Crepe del sur de India crujiente y ligero

La dosa es un crepe tradicional del sur de India que se ha convertido en un plato icónico de la gastronomía india. Originaria de la región de Tamil Nadu, esta delgada y crujiente crepe se elabora a partir de una masa fermentada de arroz y lentejas, lo que le confiere una textura única y un sabor ligeramente ácido característico. La fermentación natural no solo desarrolla sabores complejos, sino que también hace que la dosa sea más digerible y nutritiva.
La dosa perfecta debe ser fina, uniforme y crujiente en los bordes mientras mantiene una textura suave en el centro. Al servirse caliente directamente del tawa (sartén india), emite un aroma tentador que combina notas terrosas de las lentejas con la acidez suave de la fermentación. La superficie presenta un característico patrón de burbujas doradas que indica una cocción perfecta.
Tradicionalmente, la dosa se sirve con sambar (un guiso de lentejas y verduras) y chutney de coco, aunque también puede acompañarse con chutney de tomate, cilantro o menta. Su versatilidad permite rellenarla con diversas preparaciones, siendo la masala dosa (rellena de patatas especiadas) la variante más popular internacionalmente.
Para una presentación auténtica, sirve la dosa doblada en forma de semicírculo sobre un plato de metal tradicional (thali) acompañada de los chutneys en pequeños cuencos. La textura crujiente se mantiene mejor si se sirve inmediatamente después de cocinar, por lo que es recomendable preparar las dosas justo antes de servir.
La elaboración de la masa requiere paciencia, ya que necesita fermentar durante varias horas o toda la noche, dependiendo de la temperatura ambiente. Este proceso de fermentación es crucial para desarrollar el sabor característico y la textura aireada de la dosa. En climas más fríos, se puede ayudar la fermentación colocando el recipiente en un lugar cálido de la cocina.
Aunque la preparación requiere planificación, el resultado es un plato saludable, sin gluten y lleno de sabor que vale la pena el esfuerzo. La dosa no solo es deliciosa, sino también nutritiva, ya que la combinación de arroz y lentejas proporciona proteínas completas y es fácil de digerir gracias al proceso de fermentación.
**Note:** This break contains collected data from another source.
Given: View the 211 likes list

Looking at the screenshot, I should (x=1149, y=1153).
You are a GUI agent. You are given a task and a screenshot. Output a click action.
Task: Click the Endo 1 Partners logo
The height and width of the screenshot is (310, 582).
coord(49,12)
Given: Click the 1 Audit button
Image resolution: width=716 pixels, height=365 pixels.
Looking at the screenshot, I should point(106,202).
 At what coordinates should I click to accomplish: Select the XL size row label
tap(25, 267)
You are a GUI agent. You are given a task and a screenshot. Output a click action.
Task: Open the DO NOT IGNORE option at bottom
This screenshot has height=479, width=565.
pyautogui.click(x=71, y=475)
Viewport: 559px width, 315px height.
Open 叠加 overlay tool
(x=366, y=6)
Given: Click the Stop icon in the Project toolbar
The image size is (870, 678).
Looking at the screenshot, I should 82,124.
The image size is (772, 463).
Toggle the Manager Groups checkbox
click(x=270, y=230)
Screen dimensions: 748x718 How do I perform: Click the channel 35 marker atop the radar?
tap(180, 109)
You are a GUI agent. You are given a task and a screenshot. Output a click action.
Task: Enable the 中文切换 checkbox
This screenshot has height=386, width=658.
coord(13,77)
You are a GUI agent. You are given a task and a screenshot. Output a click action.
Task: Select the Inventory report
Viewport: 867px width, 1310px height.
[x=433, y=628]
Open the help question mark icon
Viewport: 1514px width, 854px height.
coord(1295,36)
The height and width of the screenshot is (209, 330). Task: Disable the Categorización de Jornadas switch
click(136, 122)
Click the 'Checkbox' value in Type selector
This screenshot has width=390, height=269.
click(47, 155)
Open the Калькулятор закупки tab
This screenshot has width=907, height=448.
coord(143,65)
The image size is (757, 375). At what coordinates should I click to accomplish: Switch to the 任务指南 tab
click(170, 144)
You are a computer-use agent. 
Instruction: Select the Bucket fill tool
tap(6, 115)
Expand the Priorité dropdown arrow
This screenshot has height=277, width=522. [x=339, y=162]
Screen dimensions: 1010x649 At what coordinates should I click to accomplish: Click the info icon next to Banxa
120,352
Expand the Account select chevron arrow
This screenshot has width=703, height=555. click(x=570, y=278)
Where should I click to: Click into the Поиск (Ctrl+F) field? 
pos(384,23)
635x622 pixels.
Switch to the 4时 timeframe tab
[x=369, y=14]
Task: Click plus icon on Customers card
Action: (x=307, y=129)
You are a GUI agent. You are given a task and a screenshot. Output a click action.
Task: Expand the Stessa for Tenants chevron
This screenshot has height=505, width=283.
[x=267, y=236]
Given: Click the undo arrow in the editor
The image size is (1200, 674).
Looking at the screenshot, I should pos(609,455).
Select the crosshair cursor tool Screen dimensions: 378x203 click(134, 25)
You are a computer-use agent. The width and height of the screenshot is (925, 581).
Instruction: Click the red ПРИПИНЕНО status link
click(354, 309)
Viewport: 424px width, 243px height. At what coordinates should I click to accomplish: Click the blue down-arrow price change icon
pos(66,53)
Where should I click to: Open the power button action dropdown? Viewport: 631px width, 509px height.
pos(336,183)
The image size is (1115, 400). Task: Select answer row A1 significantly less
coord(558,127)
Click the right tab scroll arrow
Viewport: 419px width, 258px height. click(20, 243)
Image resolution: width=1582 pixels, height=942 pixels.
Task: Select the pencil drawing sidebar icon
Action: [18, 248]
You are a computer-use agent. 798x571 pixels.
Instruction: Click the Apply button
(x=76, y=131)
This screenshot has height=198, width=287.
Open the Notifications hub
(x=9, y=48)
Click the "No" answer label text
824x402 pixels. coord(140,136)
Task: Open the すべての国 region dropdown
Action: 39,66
Rellena la dosa con una mezcla de patatas cocidas salteadas con cebolla, mostaza, cúrcuma y hojas de curry.
Prepara una masa instantánea con sémola, harina de arroz y yogur que no requiere fermentación.
Añade puré de espinacas a la masa para obtener una dosa verde y más nutritiva.
Guarda la masa fermentada en un recipiente hermético en la nevera. La dosa cocida es mejor consumirla inmediatamente, pero se puede guardar en un recipiente hermético a temperatura ambiente hasta 4 horas. Para recalentar, colócala en el tawa caliente unos segundos por cada lado.